Hat das Verwaltungsgericht durch Gerichtsbescheid entschieden, haben die Beteiligten die Möglichkeit, mündliche Verhandlung zu beantragen (§ 84 Abs. 2 Nr. 2 VwGO). In diesem Fall gilt der Gerichtsbescheid als nicht ergangen (§ 84 Abs. 3 VwGO). In der dann stattfindenden mündlichen Verhandlung können sich die Beteiligten zu den bisher übergangenen Gesichtspunkten und den Voraussetzungen einer Entscheidung durch Gerichtsbescheid umfassend äußern. Dies ist eine verfahrensrechtlich gebotene Möglichkeit, sich schon in der Vorinstanz rechtliches Gehör zu verschaffen. Zwar haben die Beteiligten nach § 84 Abs. 2 Nr. 2 VwGO die Wahl zwischen dem Antrag auf Zulassung der Berufung und dem Antrag auf mündliche Verhandlung. Das enthebt sie aber bei einer Verletzung rechtlichen Gehörs nicht von der auch sonst bestehenden Obliegenheit, alle Möglichkeiten zu nutzen, sich schon in der Vorinstanz rechtliches Gehör zu verschaffen. Denn zum einen hat schon kraft Gesetzes der Antrag auf mündliche Verhandlung Vorrang vor dem Antrag auf Zulassung der Berufung (vgl. § 84 Abs. 2 Nr. 1, 2. Halbsatz VwGO). Zum anderen kann diese Wahlmöglichkeit keine weitergehende Rechtsposition eröffnen, als sie ein Rechtsbehelfsführer im Verfahren auf Zulassung der Berufung sonst besitzt.
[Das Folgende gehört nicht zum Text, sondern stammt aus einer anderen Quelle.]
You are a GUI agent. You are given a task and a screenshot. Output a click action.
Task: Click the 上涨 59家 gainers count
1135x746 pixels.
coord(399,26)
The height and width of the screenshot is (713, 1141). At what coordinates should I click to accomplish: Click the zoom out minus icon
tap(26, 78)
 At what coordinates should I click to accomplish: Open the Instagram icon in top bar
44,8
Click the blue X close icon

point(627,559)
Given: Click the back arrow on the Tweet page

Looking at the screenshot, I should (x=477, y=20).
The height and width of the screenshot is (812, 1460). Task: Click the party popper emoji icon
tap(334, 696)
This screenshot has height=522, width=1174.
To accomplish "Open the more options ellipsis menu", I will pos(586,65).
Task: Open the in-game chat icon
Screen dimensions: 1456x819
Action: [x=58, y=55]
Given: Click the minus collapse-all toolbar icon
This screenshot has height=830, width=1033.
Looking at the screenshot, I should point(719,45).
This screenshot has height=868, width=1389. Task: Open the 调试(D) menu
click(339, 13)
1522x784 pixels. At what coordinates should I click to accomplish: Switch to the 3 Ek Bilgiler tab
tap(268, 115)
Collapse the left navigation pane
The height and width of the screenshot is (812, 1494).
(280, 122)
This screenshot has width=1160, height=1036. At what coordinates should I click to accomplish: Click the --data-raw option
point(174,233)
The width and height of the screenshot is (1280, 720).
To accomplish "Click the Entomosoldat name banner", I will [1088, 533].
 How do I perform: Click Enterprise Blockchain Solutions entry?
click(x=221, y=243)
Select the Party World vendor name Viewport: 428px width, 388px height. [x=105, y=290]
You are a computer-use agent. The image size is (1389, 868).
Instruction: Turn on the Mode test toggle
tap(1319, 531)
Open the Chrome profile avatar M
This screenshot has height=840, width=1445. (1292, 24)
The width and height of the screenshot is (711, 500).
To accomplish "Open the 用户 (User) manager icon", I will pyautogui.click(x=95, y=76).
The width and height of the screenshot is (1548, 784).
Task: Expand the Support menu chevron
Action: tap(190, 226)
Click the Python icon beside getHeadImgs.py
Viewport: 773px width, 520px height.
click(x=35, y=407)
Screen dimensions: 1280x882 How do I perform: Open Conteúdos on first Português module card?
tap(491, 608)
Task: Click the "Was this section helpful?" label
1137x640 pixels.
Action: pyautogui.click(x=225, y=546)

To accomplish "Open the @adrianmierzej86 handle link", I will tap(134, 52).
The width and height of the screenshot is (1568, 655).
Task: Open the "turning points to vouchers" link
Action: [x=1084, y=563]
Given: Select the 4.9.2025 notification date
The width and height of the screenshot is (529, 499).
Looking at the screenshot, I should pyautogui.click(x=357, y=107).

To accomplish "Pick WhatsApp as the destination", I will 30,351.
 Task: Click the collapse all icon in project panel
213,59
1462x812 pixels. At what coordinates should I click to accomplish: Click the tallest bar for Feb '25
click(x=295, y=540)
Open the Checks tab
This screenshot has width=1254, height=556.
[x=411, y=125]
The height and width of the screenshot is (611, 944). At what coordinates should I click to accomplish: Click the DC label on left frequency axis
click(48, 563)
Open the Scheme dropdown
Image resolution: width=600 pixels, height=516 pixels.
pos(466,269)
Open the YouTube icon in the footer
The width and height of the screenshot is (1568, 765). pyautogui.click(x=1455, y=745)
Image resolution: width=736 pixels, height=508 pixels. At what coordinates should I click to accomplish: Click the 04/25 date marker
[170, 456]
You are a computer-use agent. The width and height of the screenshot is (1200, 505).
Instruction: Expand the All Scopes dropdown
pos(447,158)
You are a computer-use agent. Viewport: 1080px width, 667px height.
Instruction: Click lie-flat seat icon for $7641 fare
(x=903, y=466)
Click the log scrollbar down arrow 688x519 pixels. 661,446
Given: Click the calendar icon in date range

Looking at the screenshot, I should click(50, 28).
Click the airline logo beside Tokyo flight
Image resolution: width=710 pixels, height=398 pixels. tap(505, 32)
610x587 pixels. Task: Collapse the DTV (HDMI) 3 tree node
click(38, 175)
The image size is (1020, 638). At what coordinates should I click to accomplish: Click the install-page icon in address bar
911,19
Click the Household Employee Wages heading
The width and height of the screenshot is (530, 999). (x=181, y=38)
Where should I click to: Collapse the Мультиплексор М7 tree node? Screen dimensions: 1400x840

Die Wahlmöglichkeit nach § 84 Abs. 2 Nr. 2 VwGO wird deshalb nur scheinbar eingeschränkt; die vermeintliche Einschränkung ergibt sich vielmehr aus den engen Voraussetzungen einer begründeten Gehörsrüge im Rahmen des Zulassungsverfahrens (vgl. OVG Rheinland-Pfalz, Beschluss vom 17.9.1998 - 10 A 12563/97 - [...] Rn. 1).

7

Unabhängig davon hat der Kläger auch nicht dargelegt, dass die behauptete Gehörsverletzung erheblich wäre. Mit dem Zulassungsvorbringen trägt er vor, die Beklagte habe Familienzuschläge auch für den Zeitraum vor dem 1. April 2010 zurückgefordert. Seine Ehe sei jedoch erst im März 2010 rechtskräftig geschieden worden. Ergänzend hätte er vortragen können, dass er den gemeinsamen Haushalt auf eindringliche Empfehlung des Jugendamts verlassen habe.

8

Dieses Vorbringen ist insoweit unzutreffend, als die Beklagte mit dem hier angefochtenen Bescheid vom 30. August 2011 in Gestalt des Widerspruchsbescheids vom 14. Dezember 2011 Familienzuschlag der Stufe 1 lediglich für den Zeitraum ab 1. April 2010 zurückfordert. Der streitgegenständliche Familienzuschlag der Stufe 1 nach § 40 Abs. 1 Nr. 1 BBesG ist darüber hinaus nicht aufgrund des Umstands zurückgefordert worden, dass der Kläger sein Kind nicht mehr in seinen Haushalt aufgenommen hatte, sondern wegen der Scheidung der Ehe des Klägers. Auf die Gründe, aus denen der Kläger sein Kind vor dem 1. April 2010 nicht mehr in seinen Haushalt aufgenommen hatte, kommt es hier deshalb unter keinem denkbaren Gesichtspunkt an.

9

2. Mit der Ablehnung des Zulassungsantrags wird der angefochtene Gerichtsbescheid rechtskräftig (§ 124 a Abs. 5 Satz 4 VwGO).

10

Die Kostenentscheidung beruht auf § 154 Abs. 2 VwGO. Die Streitwertfestsetzung ergeht aufgrund von § 63 Abs. 2 Satz 1 VwGO. Die Höhe des Streitwerts ergibt sich aus § 47 Abs. 1 und 3, § 52 Abs. 3 GKG und entspricht dem Betrag der festgesetzten Rückforderung.